Var. EstopistesExtopistes.
Synon. Trygon.

migratorius
L. migratorius  migrant, migratory  < migrator, migratoris  wanderer  < migrare  to migrate.
● ex “Pigeon of Passage” of Catesby 1731 (‡Ectopistes).
● ex Sylvia vermivora A. Wilson, 1811 (syn. Helmitheros vermivorus).
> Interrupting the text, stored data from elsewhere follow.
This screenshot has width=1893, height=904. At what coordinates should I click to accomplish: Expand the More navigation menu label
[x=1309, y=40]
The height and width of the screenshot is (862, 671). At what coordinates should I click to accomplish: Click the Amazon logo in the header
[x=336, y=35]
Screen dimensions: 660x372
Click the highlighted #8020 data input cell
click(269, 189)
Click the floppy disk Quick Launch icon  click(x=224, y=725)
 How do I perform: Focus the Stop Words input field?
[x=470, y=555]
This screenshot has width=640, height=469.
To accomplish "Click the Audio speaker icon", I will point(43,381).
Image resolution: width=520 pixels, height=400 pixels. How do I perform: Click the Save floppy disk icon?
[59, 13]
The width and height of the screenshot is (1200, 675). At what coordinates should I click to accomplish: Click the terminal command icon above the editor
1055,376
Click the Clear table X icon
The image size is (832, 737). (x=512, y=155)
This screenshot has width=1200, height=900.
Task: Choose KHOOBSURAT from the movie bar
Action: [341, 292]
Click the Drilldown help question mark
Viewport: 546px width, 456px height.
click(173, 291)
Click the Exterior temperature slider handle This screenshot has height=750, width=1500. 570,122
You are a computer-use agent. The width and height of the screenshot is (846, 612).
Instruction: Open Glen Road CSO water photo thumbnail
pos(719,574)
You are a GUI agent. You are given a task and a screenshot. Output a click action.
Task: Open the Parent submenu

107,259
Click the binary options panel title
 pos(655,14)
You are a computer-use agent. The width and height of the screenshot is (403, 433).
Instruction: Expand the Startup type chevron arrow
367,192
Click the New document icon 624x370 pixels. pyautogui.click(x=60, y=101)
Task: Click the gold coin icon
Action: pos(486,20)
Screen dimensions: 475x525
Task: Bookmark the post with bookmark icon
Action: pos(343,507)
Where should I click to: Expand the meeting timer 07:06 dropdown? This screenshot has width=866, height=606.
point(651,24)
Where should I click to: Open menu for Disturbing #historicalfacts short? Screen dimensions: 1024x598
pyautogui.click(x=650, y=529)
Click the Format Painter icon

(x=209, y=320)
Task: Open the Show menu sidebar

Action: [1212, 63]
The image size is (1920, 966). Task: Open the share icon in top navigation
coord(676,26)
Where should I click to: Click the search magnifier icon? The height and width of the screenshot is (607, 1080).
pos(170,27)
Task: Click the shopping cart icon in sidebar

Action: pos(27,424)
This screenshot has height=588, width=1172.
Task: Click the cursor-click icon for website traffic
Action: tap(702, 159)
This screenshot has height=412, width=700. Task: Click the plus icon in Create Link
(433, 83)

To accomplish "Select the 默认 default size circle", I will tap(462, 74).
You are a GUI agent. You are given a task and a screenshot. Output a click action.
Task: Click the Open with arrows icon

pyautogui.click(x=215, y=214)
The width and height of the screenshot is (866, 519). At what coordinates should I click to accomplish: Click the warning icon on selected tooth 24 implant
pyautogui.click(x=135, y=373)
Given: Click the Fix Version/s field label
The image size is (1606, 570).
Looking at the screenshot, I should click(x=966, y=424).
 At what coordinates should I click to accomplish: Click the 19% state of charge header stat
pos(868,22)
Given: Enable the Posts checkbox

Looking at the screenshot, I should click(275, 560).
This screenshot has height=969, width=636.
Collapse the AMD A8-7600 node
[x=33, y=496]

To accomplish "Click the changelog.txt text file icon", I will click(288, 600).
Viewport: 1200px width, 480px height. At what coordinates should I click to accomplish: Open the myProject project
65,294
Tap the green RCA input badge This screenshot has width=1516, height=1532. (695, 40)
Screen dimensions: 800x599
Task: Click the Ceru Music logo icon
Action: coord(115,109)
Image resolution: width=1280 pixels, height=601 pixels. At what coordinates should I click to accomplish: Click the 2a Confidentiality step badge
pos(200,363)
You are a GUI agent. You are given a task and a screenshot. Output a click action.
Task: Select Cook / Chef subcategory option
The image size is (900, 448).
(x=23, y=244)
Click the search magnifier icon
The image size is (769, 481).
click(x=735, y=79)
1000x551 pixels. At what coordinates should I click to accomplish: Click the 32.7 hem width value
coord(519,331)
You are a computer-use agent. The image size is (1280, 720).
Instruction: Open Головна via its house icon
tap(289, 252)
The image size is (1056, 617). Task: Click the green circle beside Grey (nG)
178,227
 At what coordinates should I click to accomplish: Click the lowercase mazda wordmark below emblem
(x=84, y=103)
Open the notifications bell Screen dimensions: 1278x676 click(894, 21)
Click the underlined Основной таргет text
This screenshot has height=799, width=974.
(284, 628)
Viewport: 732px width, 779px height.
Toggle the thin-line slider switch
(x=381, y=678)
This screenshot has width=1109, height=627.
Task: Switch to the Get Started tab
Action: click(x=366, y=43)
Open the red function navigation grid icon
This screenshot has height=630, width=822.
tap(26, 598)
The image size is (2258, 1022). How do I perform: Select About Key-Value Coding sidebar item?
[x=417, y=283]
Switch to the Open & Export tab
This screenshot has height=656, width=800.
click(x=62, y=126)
● ex “Turdus pilaris migratorius. Fieldfare of Carolina” of Catesby 1731, and “Turdus canadensis” of Brisson 1760 (Turdus).

Migratorius
(syn. Monticola Ϯ Blue Rock Thrush M. solitaria) L. migratorius  migrant, migratory  < migrator, migratoris  wanderer  < migrare  to migrate; "On m'excusera certainement de ne pas parler du Merle azuré, de Crespon, auquel personne n'a cru; et, encore mieux, de taire le nom de Migratorius, qui m'a appris, une fois de plus, à me tenir en garde contre certaines assertions qui ne sont pas immédiatement accompagnées d'une preuve palpable" (Jaubert 1854).